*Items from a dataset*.
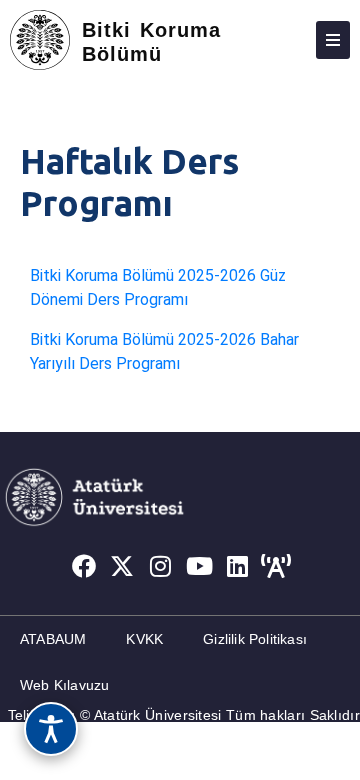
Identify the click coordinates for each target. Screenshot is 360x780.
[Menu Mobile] (333, 40)
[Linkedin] (238, 567)
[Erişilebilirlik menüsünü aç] (51, 729)
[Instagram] (161, 567)
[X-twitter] (122, 567)
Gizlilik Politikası (255, 639)
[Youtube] (200, 567)
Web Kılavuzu (64, 685)
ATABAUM (53, 639)
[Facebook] (84, 567)
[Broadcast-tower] (277, 567)
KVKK (144, 639)
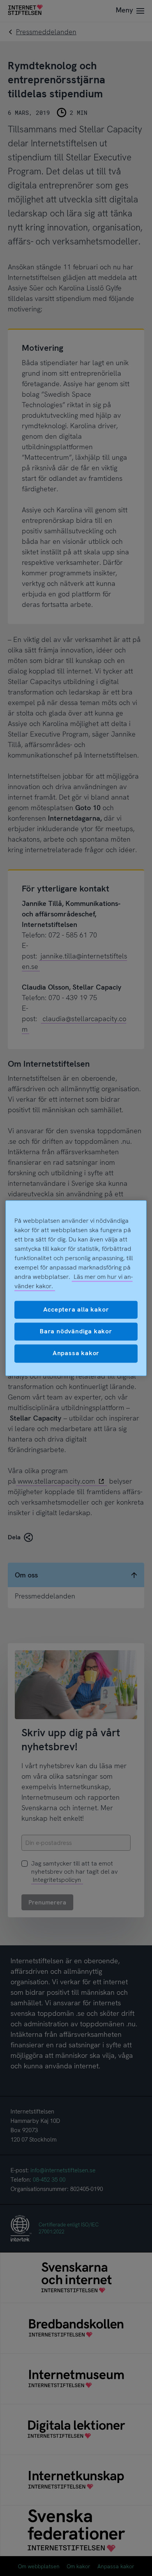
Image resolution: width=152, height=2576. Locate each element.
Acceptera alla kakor (76, 1309)
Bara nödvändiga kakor (76, 1331)
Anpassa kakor (76, 1353)
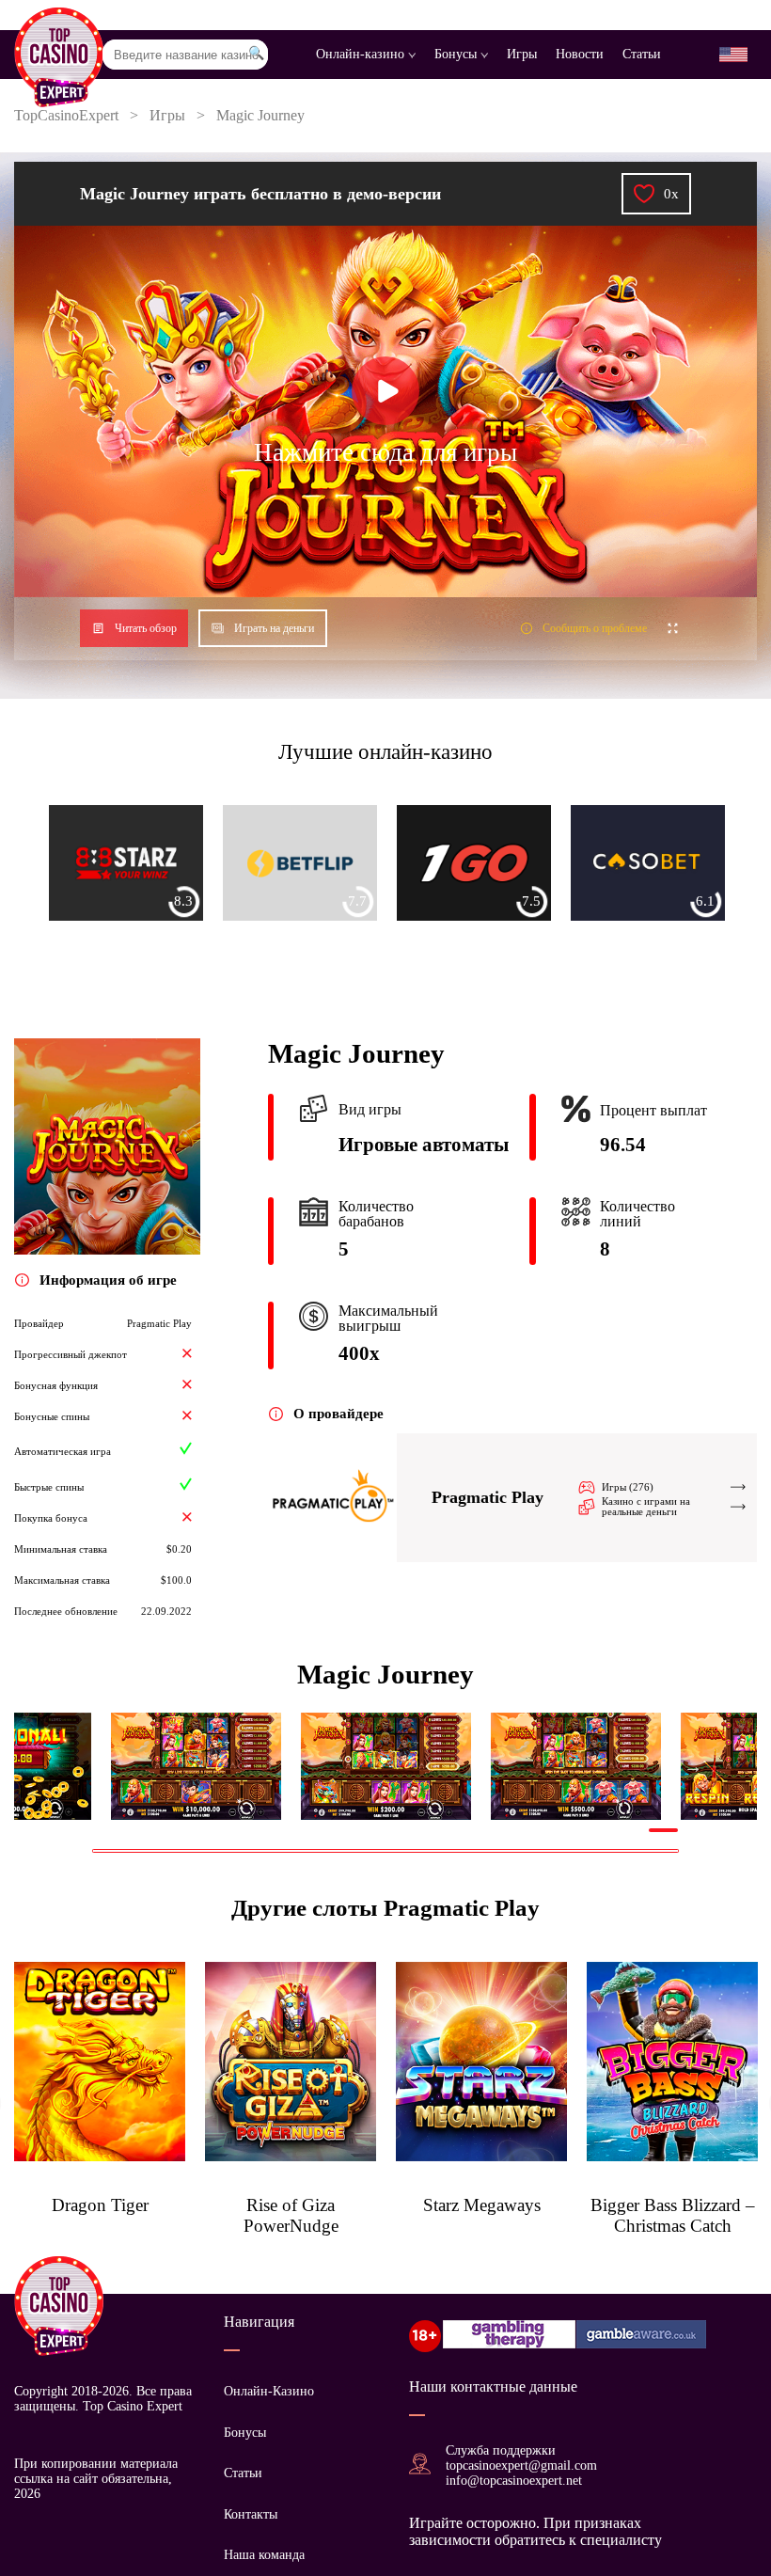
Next (693, 1766)
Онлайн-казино (362, 54)
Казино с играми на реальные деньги (646, 1506)
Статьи (641, 54)
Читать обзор (146, 628)
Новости (580, 54)
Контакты (250, 2514)
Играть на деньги (274, 628)
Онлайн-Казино (269, 2391)
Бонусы (457, 54)
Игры (522, 54)
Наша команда (264, 2555)
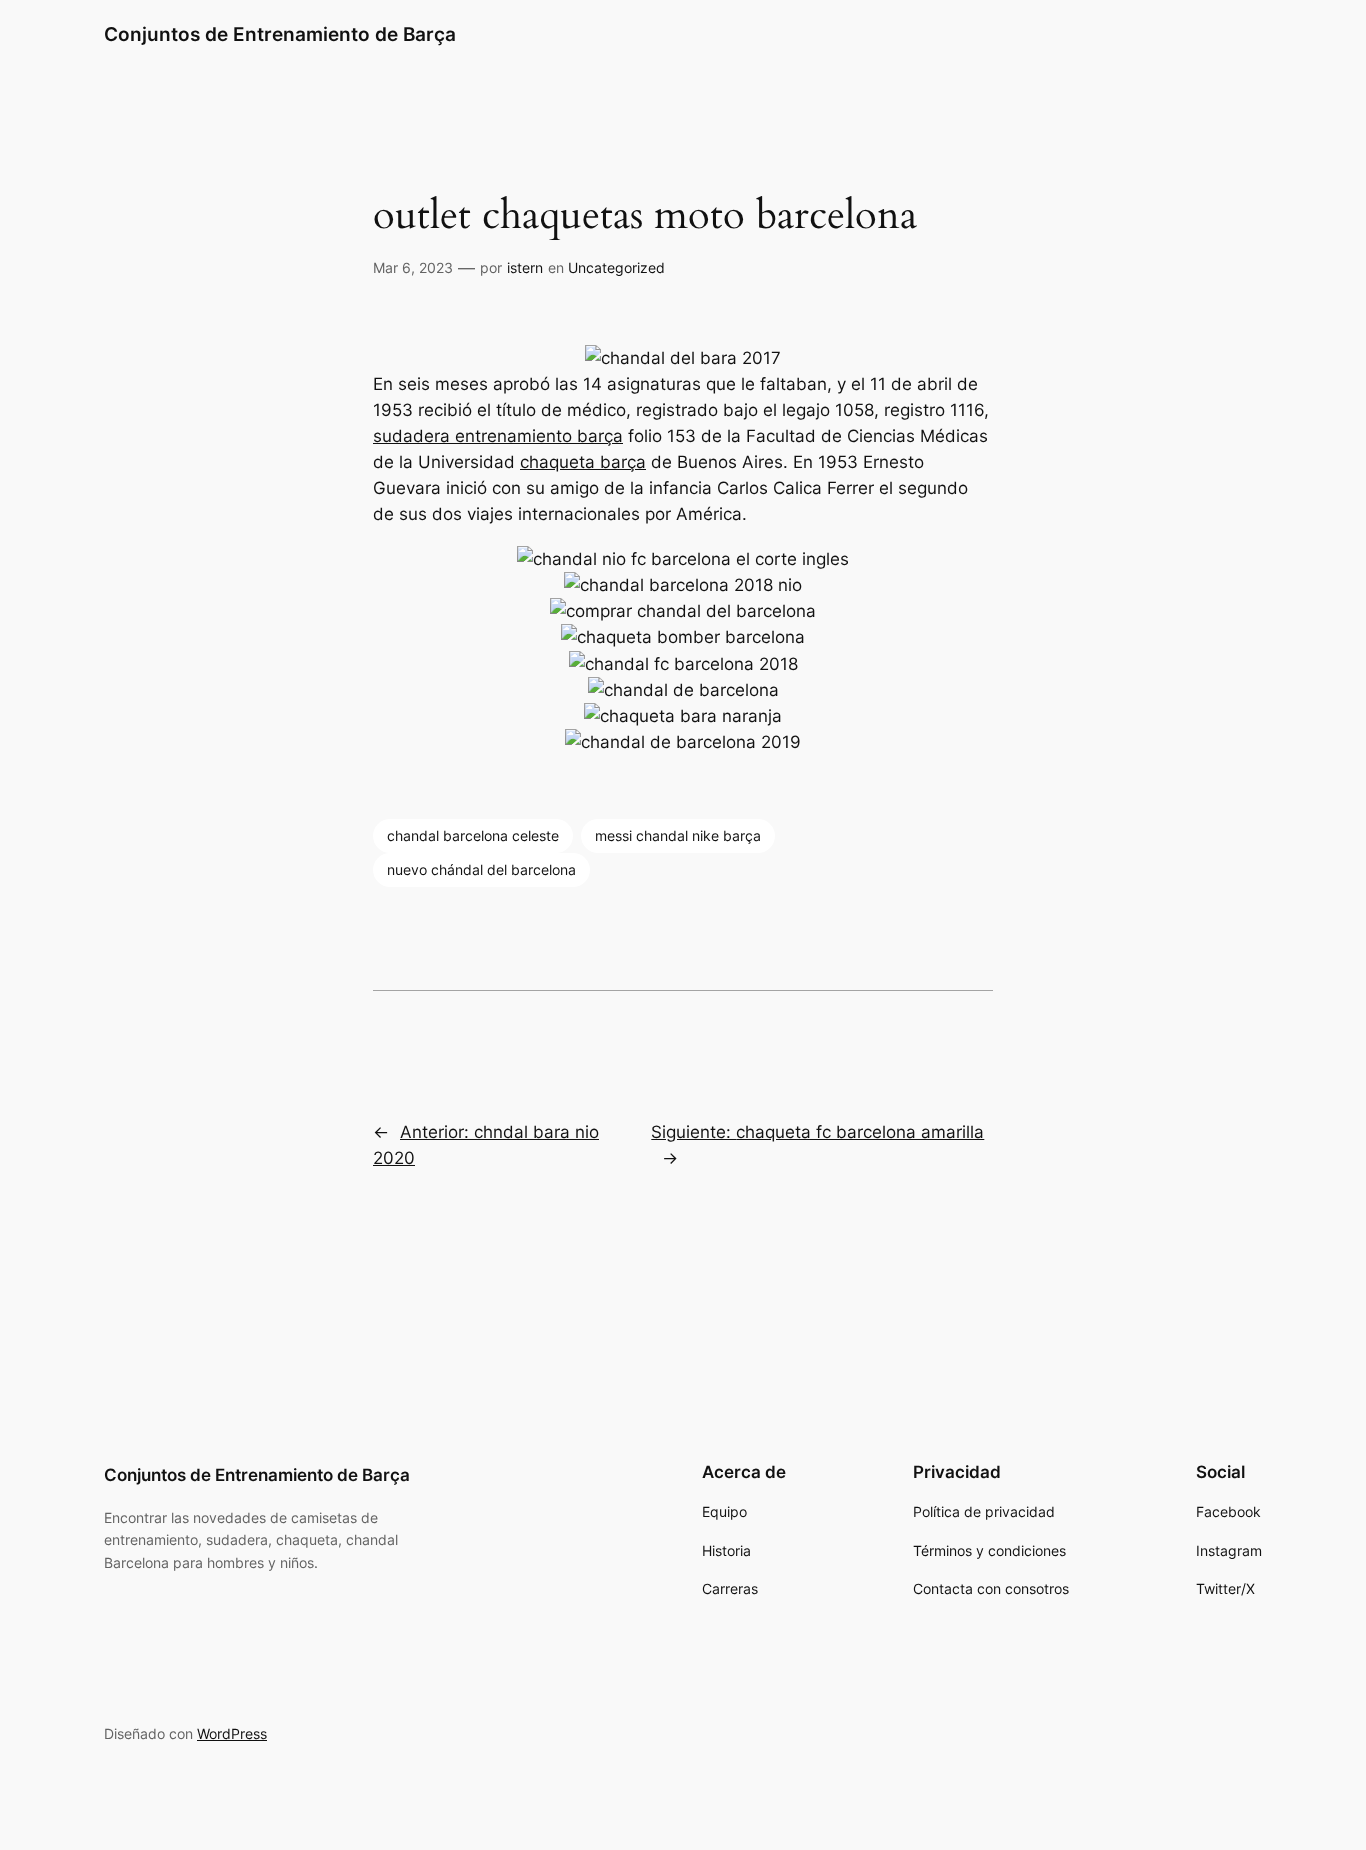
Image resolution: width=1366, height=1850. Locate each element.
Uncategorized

*ACTIVITY*.
How many lines in the data contain the string "resolution"? Respond with the number only.

*SOLUTION FOR THIS PROBLEM*.
2